__Excerpt__.
============

Please note that the following document, although believed to be correct at the time of issue, may not represent the current position of the Department.

Prenez note que ce document, bien qu'exact au moment émis, peut ne pas représenter la position actuelle du ministère.

Principal Issues: Whether funding for education/training paid out of funds received by an Indian band pursuant to a Canada/First Nations Funding Agreement would be taxable to the recipient.

Position: General comments provided

Reasons: Insufficient information provided.

							March 20, 2001
Ms. Betty Reid				HEADQUARTERS
	Northern B.C. & Yukon Tax Services	Cornelis Rystenbil, CGA
(613) 941-6547
							2000-006188

Canada/First Nations Funding Agreement and XXXXXXXXXX

This is in reply to your memorandum of December 13, 2000 in which you ask for our views on whether funding for education/training paid out of funds received by an Indian band pursuant to a Canada/First Nations Funding Agreement (the "Agreement") would be taxable to the recipient in light of the Greyeyes case (78 DTC 6043). It is our understanding that the Agreement represents a type of joint funding arrangement designed to bring all federal funding to the First Nation through one mechanism.

============

Condense the paragraph of the ruling excerpt that begins "This is in reply to your memorandum" into a short list that keeps its main facts. The records that come next are separate material with no connection to the ruling excerpt.

============

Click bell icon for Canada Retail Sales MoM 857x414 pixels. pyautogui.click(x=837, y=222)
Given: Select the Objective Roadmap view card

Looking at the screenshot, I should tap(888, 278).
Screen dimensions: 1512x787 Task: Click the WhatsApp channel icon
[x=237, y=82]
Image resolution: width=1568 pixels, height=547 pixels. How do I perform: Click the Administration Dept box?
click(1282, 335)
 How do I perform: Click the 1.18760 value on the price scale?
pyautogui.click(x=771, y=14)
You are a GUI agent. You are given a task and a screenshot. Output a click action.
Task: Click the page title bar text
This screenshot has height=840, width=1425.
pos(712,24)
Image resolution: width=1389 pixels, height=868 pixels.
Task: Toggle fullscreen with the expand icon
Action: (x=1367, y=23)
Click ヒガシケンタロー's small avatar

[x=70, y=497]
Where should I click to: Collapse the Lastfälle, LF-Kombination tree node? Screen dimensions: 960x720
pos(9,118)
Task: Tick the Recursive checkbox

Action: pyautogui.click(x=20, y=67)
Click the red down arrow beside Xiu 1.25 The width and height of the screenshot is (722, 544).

============

__Written answer__.
- Replies to a memorandum dated December 13, 2000.
- Question raised: whether education/training funding, paid from funds an Indian band received under a Canada/First Nations Funding Agreement, is taxable to the recipient.
- The question is considered in light of the Greyeyes case (78 DTC 6043).
- The Agreement is understood to be a joint funding arrangement that brings all federal funding to the First Nation through one mechanism.